Tuesday, September 25, 2007

The Sick, The Twisted and Other Film Lessons


There are certain things I generally avoid when choosing movies.
Sometimes I say “Oh that will be too violent, too disturbing etc.”, so I end up watching something else, perhaps a crappy romantic-comedy-happy-buddy-predictable and relatively “safe” flick. Certainly it ties back to my drive-thru double feature trauma from sitting through “The Hills Have Eyes” and “Phantasm” when I was merely 7. I remember screaming that I wanted to go home and no matter how tight I closed my eyes I couldn’t block out the noises coming from the speaker placed precariously in the rolled down window.

Today i saw a movie i knew relatively nothing about other than the theater description:
And I’ll be honest; I didn’t really read it all the way through or think too hard about it.

There weren’t really a lot of other choices out there it seemed and it sounded like action and intrigue. I like intrigue.

“The mysterious and charismatic Russian-born Nikolai Luzhin (Viggo Mortensen) is a driver for one of London's most notorious organized crime families of Eastern European origin. The family itself is part of the Vory V Zakone criminal brotherhood. Headed by Semyon, the family's fortunes are tested by Semyon's volatile son and enforcer, Kirill, who is more tightly bound to Nikolai than to his own father. But Nikolai's carefully maintained existence is jarred once he crosses paths at Christmastime with Anna Khitrova (Naomi Watts), a midwife at a North London hospital. Anna is deeply affected by the desperate situation of a young teenager who dies while giving birth to a baby. The girl's personal diary also survives her; it is written in Russian, and Anna seeks answers in it. By delving into the diary, Anna has accidentally unleashed the full fury of the Vory. With Semyon and Kirill closing ranks and Anna pressing her inquiries, Nikolai unexpectedly finds his loyalties divided.”

What I failed to notice was the reason for the rating:
“BRUTAL and BLOODY violence, some GRAPHIC sexuality, language and nudity”

Yeh, I missed that.
But hey, I am no longer 7, (I am several times that in fact) and one thing that I have acquired over the years is desensitization to violent film imagery as well as the ability to leave a film if I don’t want to watch it.

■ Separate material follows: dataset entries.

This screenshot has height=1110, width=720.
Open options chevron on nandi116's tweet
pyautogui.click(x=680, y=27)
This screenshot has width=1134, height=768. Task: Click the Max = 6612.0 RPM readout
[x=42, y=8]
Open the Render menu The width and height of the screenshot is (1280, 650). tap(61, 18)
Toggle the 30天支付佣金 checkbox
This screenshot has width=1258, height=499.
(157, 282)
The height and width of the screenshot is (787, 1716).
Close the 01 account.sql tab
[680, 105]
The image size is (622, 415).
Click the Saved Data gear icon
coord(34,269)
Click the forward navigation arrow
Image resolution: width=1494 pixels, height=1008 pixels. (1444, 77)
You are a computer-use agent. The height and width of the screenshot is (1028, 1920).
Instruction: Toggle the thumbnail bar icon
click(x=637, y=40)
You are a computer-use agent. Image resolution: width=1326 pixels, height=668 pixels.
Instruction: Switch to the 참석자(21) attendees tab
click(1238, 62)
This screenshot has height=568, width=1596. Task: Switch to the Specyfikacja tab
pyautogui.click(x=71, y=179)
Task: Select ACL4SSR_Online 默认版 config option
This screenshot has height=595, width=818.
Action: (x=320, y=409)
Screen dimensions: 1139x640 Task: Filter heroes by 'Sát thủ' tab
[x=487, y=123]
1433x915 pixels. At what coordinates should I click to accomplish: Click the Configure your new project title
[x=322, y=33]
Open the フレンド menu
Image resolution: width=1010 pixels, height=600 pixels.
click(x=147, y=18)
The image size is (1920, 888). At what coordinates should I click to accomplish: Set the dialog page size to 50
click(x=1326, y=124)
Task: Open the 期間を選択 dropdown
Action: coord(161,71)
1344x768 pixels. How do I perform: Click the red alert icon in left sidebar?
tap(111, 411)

I know they are actors, the contents are fictitious, the blood is fake, I will never be inspired to replicate these acts in any way (unless i had my own camera, fake blood and dramatic cast frightening others certainly with much more comedic flair and no actual brutalness!

But as a life-long learner, every moment is one to draw insight and wisdom from, and this is yet another example.

What I know now- or at least better understand after watching this movie:
1. The sound of fingers being removed from a dead body to avoid positive IDs
2. What that hand looks like once the 5 tips are removed and it has been floating in h2o
3. What it would look like if someone hand fought opponents to the death while naked
4. What a knife through the eye would look like
5. The distinction between throat slicing cuts done clumsy and awkward, versus the swift clean slice
And that is only a partial list!
The shock and awe perverse joke of extremes.
Seriously, in the end everyone was stupid.

The "truth" was the buried subplot of a young girl’s tragic existence revealed occasionally through brief journal excerpts. Her story left mostly unexplored or on the cutting room floor. One of my students this summer had a line that captured it well, “who cares what a fourteen year old girl has to say.” But i transgress into the heavy... and this is just another movie that was sick, twisted, and disturbing in all the ways that the genre generally is, with extra attention to detail.

But did you see the way he got that guy in the eye?! OMG!

Come on! It was “Aragorn” naked kicking butt and getting his butt kicked. (Don’t worry, I covered my eyes slightly!)
Granted, I would not have chosen to see Viggo in the buff in my top 100, if there was some sort of poll on that kind of thing ahead of time), but how often is the male physique in it’s entirety shown in R rated movies? I think “laws” about that kind of thing exist, or at least it seems that way.